Thiago pula para o console de comando e amplia o zoom ótico das câmeras, que passam a exibir um vasto campo cheio de plantas de folhas amarelas, e, entre elas, centenas de pessoas usando ferramentas estranhas enchem caçambas alaranjadas com ramos recém colhidos.
- Não acredito! É uma plantação! E eles estão fazendo a colheita!
- Eles estão fazendo o quê? - Questiona Marcela, acompanhada pelo olhar curioso de Davi.
- Uma colheita! Antigamente, as pessoas plantavam na terra, então, depois de um tempo, era preciso pegar as frutas, os cereais, os legumes, esse processo era chamado de colheita!
- Na terra? Quer dizer que eles não tinham fazendas hidropônicas? Como vão garantir que essas plantas não estão contaminadas?
- Bom, sobre isso eu não faço a menor ideia, mas com certeza naquele tempo não haviam tantas indústrias envenenando o solo... enfim, acho que estamos nos aproximando do Brasil!

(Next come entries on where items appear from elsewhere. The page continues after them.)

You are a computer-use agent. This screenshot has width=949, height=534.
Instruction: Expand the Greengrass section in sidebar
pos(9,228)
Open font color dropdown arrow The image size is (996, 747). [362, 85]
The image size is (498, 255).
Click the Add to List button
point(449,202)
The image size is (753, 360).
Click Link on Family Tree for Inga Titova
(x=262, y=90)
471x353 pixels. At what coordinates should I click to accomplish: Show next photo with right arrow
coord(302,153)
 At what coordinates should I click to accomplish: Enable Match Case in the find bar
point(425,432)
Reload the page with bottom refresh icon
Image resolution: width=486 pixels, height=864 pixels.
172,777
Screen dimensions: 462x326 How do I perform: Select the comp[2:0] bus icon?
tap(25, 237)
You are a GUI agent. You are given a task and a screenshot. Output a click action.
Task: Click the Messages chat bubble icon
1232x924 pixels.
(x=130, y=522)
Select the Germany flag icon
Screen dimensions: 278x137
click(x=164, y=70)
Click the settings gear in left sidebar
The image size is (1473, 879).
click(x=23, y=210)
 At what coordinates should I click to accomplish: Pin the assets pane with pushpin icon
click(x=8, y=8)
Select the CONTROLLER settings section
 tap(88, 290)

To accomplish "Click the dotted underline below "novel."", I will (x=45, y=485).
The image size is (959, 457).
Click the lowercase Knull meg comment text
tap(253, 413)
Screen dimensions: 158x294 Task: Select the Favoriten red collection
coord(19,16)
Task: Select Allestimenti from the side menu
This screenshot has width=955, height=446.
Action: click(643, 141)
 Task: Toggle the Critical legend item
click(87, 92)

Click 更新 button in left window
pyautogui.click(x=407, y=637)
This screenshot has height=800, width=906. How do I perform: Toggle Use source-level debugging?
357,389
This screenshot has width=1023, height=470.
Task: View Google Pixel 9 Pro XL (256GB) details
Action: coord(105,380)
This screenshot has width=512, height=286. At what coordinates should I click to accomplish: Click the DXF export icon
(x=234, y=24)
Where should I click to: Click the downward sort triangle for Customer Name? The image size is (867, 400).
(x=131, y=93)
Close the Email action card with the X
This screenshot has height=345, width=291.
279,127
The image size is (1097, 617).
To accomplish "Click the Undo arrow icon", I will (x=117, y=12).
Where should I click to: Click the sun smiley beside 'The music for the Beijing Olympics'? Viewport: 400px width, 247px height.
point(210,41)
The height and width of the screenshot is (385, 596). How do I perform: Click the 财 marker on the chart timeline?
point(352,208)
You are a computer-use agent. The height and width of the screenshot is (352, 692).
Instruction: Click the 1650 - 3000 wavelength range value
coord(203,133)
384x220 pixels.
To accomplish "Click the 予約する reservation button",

- Não é o Brasil, ainda. - Responde Bel de súbito, entrando no compartimento e atraindo os olhares.
- Então que lugar é esse? - Pergunta Davi
- Nova Esperança, uma cidade livre.
- Nunca ouvi falar!
Thiago se aproxima de Bel, ficando entre ela e Davi, então ele sorri e olha com gratidão para a biocomputador.
- Muito obrigado pelo que você fez por mim, Bel; você salvou a minha vida!
Marcela se junta ao namorado.
- Muito obrigada, mesmo! Sem você, estaríamos todos nas mãos da VNR agora.
- Que isso. Eu só fiz o que tinha que ser feito.
- Você é muito modesta! - Responde Marcela.
Bel devolve um sorriso radiante.
- Não fiz mais do que obrigação, aposto que vocês fariam o mesmo por mim!
- Pode apostar, com toda certeza! - Responde Thiago.
- Mas que diabo de lugar é essa, Nova Esperança? Isso não tá em nenhum mapa! - Davi franze a testa.
- É uma cidade livre! - Maestro entra no compartimento - Significa que nenhuma corporação ou país tem jurisdição sobre ela. - ele se aproxima de um console e mexe em alguns botões - Vejam!
- Caramba, aquilo é uma muralha? - Pergunta Thiago, boquiaberto, apontado para o monitor acima do console de Maestro.
A imagem exibe uma extensa fortificação feita com grandes blocos de granito, sobre a qual, separados por algumas dezenas de metros, grandes canhões vigiam os céus. Maestro dá um zoom, exibindo guardas fortemente armados patrulhando ao longo da fortificação.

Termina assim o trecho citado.